In India, la riunione della Banca centrale era particolarmente attesa. Dopo il brusco rallentamento economico del 3° trimestre, con la crescita annua del Pil scesa al livello più basso dalla fine del 2022, la questione dell'allentamento monetario è stata chiaramente posta. Le autorità monetarie indiane hanno parzialmente risposto positivamente a questa domanda. Hanno mantenuto il tasso di riferimento al 6,5% per l'undicesima riunione consecutiva, ma per la prima volta dall'aprile 2020 hanno ridotto il coefficiente di riserva obbligatoria che le banche sono obbligate a detenere: la finalità è quella di incentivare l'iniezione di ulteriore liquidità nell'economia.
Queste decisioni mostrano le difficoltà che la Indian Reserve Bank sta affrontando. Da un lato, il dinamismo economico sta rallentando. Le previsioni ufficiali hanno rivisto al ribasso la crescita per il 2025. In aumento, invece, l'inflazione, al 6,21% a ottobre, un livello superiore all'obiettivo ufficiale del 4% con un margine di tolleranza del 2%. Anche lo slittamento dei prezzi, che sta colpendo duramente le famiglie più povere, è una questione molto delicata in India.
Le autorità monetarie devono anche sostenere il valore della rupia indiana, che è scesa al minimo storico rispetto al dollaro.
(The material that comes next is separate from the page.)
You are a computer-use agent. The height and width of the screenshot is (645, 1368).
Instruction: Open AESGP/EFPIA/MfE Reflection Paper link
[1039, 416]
Sebbene abbiano adottato misure tecniche per incoraggiare gli afflussi di valuta estera e quindi sostenere la valuta indiana, il livello del tasso di cambio rimane un elemento chiave per arrestarne il deprezzamento.
I prossimi trimestri si preannunciano più difficili per l'economia indiana, che dovrà fare i conti con le turbolenze economiche e finanziarie. Non investire in azioni indiane, né obbligazioni.